START Study material

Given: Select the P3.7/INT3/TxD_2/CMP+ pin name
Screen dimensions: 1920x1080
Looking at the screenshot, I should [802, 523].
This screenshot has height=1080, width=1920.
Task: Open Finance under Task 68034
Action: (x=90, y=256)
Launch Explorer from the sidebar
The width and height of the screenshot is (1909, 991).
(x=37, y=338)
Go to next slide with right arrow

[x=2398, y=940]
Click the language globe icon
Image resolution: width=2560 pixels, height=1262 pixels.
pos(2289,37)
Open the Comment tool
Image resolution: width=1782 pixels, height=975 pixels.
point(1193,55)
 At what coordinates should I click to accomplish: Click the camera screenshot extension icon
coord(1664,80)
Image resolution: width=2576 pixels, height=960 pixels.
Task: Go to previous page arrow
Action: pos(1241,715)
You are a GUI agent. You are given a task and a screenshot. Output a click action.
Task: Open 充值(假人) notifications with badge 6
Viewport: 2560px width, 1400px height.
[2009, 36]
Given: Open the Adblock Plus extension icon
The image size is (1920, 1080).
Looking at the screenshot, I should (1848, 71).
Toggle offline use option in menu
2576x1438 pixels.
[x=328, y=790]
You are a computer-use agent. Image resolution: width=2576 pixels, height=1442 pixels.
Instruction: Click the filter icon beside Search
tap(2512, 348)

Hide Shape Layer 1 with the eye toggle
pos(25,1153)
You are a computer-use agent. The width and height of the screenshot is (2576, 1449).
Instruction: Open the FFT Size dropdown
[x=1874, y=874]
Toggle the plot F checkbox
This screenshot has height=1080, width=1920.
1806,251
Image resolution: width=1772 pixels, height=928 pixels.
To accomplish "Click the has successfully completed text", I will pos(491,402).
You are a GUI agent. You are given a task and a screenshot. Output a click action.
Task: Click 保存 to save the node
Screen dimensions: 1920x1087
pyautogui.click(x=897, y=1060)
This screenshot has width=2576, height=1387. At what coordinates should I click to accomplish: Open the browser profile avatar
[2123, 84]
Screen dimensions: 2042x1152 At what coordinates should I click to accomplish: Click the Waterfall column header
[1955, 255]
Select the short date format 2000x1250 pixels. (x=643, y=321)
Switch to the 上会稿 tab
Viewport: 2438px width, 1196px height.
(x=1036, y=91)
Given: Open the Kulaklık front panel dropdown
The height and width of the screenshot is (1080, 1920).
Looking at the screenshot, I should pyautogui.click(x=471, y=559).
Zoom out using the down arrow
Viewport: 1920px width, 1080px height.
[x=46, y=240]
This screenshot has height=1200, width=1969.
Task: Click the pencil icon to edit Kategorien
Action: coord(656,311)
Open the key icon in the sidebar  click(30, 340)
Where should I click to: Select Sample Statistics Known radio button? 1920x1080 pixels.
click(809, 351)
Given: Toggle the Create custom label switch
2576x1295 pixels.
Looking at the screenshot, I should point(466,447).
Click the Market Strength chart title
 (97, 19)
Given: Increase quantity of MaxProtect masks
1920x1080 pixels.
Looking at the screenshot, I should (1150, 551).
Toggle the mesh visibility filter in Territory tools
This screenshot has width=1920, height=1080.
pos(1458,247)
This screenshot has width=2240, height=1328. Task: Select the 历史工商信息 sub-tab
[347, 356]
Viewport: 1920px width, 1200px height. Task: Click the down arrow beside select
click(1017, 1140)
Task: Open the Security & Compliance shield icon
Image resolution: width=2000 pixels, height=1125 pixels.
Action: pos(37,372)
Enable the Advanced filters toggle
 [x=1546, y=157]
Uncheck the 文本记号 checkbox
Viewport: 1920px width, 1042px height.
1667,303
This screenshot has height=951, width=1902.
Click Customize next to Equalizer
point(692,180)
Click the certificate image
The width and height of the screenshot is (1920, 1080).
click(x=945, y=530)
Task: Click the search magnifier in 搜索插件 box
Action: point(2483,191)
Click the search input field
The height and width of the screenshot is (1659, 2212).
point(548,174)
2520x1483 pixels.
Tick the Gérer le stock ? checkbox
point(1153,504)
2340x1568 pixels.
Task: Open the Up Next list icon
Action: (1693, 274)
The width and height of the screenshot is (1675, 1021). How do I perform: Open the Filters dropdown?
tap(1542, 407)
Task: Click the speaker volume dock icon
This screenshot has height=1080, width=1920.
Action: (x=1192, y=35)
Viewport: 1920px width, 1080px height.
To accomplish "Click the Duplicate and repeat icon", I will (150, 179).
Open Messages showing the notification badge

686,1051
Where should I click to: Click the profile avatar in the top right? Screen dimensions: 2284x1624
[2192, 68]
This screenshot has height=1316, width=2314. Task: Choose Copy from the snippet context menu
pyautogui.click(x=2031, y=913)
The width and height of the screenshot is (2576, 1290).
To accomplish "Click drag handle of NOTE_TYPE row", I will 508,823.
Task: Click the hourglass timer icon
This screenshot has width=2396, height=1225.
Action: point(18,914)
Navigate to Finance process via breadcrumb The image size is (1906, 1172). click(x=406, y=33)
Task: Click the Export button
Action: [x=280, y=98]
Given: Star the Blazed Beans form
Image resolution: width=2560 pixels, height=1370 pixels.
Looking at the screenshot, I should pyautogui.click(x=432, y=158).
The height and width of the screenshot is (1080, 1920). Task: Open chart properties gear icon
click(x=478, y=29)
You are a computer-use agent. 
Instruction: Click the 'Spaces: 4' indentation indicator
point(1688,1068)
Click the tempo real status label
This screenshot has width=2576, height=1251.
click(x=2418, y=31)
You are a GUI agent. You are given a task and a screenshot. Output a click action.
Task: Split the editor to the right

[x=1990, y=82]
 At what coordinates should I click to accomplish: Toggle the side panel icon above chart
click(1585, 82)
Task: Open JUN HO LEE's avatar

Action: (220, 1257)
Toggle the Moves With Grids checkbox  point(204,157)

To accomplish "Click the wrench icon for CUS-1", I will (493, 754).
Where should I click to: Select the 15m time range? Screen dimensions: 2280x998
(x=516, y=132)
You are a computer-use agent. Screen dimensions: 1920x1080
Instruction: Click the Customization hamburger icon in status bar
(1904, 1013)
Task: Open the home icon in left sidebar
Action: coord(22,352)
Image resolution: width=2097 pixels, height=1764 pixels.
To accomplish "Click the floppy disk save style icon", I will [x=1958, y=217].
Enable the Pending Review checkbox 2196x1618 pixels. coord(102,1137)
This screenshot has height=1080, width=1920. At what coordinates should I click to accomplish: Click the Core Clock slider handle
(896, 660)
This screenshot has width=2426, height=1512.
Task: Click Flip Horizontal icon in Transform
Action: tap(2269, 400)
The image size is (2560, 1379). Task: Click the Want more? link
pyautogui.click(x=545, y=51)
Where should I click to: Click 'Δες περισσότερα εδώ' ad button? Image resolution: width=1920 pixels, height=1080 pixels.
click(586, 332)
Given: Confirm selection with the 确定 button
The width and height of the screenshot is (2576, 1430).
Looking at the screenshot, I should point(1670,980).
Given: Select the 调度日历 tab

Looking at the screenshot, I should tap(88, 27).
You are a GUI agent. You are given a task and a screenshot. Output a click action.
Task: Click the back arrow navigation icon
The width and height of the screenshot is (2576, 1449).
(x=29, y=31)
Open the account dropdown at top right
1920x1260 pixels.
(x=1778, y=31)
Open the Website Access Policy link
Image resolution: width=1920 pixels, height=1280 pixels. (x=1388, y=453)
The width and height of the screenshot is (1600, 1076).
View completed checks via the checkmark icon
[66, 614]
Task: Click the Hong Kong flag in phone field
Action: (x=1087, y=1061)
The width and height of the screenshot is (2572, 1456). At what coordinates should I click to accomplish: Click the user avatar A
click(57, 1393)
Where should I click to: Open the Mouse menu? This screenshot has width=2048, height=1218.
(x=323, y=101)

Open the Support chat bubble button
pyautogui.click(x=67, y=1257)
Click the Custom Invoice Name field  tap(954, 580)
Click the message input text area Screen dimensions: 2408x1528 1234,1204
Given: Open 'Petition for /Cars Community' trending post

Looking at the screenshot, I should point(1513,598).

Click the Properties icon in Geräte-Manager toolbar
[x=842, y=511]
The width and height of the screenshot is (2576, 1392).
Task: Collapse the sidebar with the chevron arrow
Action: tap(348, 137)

END Study material

Work instruction → Please retype the top of the data exactly, down to and including the line that holds "You are a computer-use agent. The", and nothing further.

Solution to this task →
Given: Select the P3.7/INT3/TxD_2/CMP+ pin name
Screen dimensions: 1920x1080
Looking at the screenshot, I should [802, 523].
This screenshot has height=1080, width=1920.
Task: Open Finance under Task 68034
Action: (x=90, y=256)
Launch Explorer from the sidebar
The width and height of the screenshot is (1909, 991).
(x=37, y=338)
Go to next slide with right arrow

[x=2398, y=940]
Click the language globe icon
Image resolution: width=2560 pixels, height=1262 pixels.
pos(2289,37)
Open the Comment tool
Image resolution: width=1782 pixels, height=975 pixels.
point(1193,55)
 At what coordinates should I click to accomplish: Click the camera screenshot extension icon
coord(1664,80)
Image resolution: width=2576 pixels, height=960 pixels.
Task: Go to previous page arrow
Action: pos(1241,715)
You are a GUI agent. You are given a task and a screenshot. Output a click action.
Task: Open 充值(假人) notifications with badge 6
Viewport: 2560px width, 1400px height.
[2009, 36]
Given: Open the Adblock Plus extension icon
The image size is (1920, 1080).
Looking at the screenshot, I should (1848, 71).
Toggle offline use option in menu
2576x1438 pixels.
[x=328, y=790]
You are a computer-use agent. Image resolution: width=2576 pixels, height=1442 pixels.
Instruction: Click the filter icon beside Search
tap(2512, 348)

Hide Shape Layer 1 with the eye toggle
pos(25,1153)
You are a computer-use agent. The width and height of the screenshot is (2576, 1449).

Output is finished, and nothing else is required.